It's party time.
You probably know this: MP3 is a music format where inaudible parts of music are left out, and the rest of the data are compressed. The results are quite impressive. A 64 MB song usually becomes 3-4 MB when converted to MP3 format.
MP3 is THE trend these days, and believe it or not, it seems that one of the first tasks of multimedia developers is to build a MPEG Layer 3 player.
What are we waiting for? Let's see how to use Delphi to build a MP3 player with the TMediaPlayer component. Let us not stop here. This article will show you how to extract (and even change) some more information about the MP3. The most popular tag encryption appears to be ID3. This tag holds the MP3's title, author, genre and some other information...
Just for the records: to code a MP3 player with Delphi we have several possibilities. First: we could write a program that remotely controls another application like the WinAmp player. Second: we could use some third-party MP3 component like XAudio; and third: we could use DirectX with IMediaControl to build a player.
MP3 with TMediaPlayer?
Remember the TMediaPlayer? Yep, even though it seems that our good-old TMediaPlayer is unable to playback a MP3 file, we'll see that this is, hopefully, wrong.
TMediaPlayer component
VCL provides the TMediaPlayer component (located on the System tab of the Component palette) for all the major features of multimedia programming. If you look in the Delphi Help system you'll see that the "MediaPlayer component enables your application to control a media playing or recording device such as a CD-ROM player, video player/recorder, or MIDI sequencer."

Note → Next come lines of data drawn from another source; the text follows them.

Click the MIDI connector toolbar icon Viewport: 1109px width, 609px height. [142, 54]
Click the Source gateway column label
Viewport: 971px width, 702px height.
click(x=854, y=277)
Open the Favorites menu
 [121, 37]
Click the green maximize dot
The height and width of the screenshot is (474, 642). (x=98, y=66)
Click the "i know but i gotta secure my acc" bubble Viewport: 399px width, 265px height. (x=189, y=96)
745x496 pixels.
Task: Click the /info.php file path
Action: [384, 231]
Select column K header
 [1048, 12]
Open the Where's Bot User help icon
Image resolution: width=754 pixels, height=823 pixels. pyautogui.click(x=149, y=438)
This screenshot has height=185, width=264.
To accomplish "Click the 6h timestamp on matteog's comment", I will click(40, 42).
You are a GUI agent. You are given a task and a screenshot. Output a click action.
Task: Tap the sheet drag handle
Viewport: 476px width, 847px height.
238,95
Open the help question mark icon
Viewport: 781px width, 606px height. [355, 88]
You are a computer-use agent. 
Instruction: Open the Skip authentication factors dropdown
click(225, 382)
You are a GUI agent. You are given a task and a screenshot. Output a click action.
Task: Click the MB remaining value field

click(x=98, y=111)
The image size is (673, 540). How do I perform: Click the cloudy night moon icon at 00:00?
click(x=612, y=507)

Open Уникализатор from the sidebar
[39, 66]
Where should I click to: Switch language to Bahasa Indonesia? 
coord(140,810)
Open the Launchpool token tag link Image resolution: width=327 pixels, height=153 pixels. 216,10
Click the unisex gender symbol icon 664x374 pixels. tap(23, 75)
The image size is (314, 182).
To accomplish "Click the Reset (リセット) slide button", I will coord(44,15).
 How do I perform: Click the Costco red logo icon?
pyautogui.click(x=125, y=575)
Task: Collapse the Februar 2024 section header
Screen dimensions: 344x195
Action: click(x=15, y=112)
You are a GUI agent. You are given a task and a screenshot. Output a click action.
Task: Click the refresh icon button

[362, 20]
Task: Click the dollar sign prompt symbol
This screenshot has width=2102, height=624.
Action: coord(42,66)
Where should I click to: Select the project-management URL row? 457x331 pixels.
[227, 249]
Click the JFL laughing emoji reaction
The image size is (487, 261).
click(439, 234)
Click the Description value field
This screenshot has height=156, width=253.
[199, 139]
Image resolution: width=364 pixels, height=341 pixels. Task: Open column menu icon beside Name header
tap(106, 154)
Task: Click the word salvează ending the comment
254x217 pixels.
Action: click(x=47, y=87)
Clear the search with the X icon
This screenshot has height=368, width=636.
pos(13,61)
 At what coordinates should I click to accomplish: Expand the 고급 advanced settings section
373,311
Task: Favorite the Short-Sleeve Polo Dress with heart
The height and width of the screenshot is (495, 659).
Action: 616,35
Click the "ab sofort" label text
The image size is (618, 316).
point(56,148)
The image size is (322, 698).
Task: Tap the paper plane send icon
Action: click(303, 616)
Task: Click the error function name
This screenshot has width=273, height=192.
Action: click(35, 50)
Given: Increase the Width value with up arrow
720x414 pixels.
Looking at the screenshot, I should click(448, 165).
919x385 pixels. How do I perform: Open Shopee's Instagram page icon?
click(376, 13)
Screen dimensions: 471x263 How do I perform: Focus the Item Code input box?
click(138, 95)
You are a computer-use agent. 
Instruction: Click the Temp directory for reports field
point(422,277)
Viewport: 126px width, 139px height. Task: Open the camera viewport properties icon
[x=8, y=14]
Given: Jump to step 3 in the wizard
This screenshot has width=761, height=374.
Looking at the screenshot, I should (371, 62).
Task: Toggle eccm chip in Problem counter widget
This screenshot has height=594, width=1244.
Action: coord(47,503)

One of the properties of the MediaPlayer is DeviceType. This property holds/contains the multimedia device types that can be opened by a TMediaPlayer component. Several multimedia device types are defined, but none of them is strict MP3. By default, when we put a MediaPlayer on a form, this property is set to dtAutoSelect to have the device type automatically selected based on the filename extension. At design time, we use a file open dialog box to specify the FileName property by clicking the ellipses button (...) in the Object Inspector. If we try to specify a MP3 file at design time we'll see that there is no *.MP3 selection; only AVI, MIDI, or WAVE. This will probably lead you to conclusion that TMediaPlayer is unable to reproduce a MP3 file - wrong!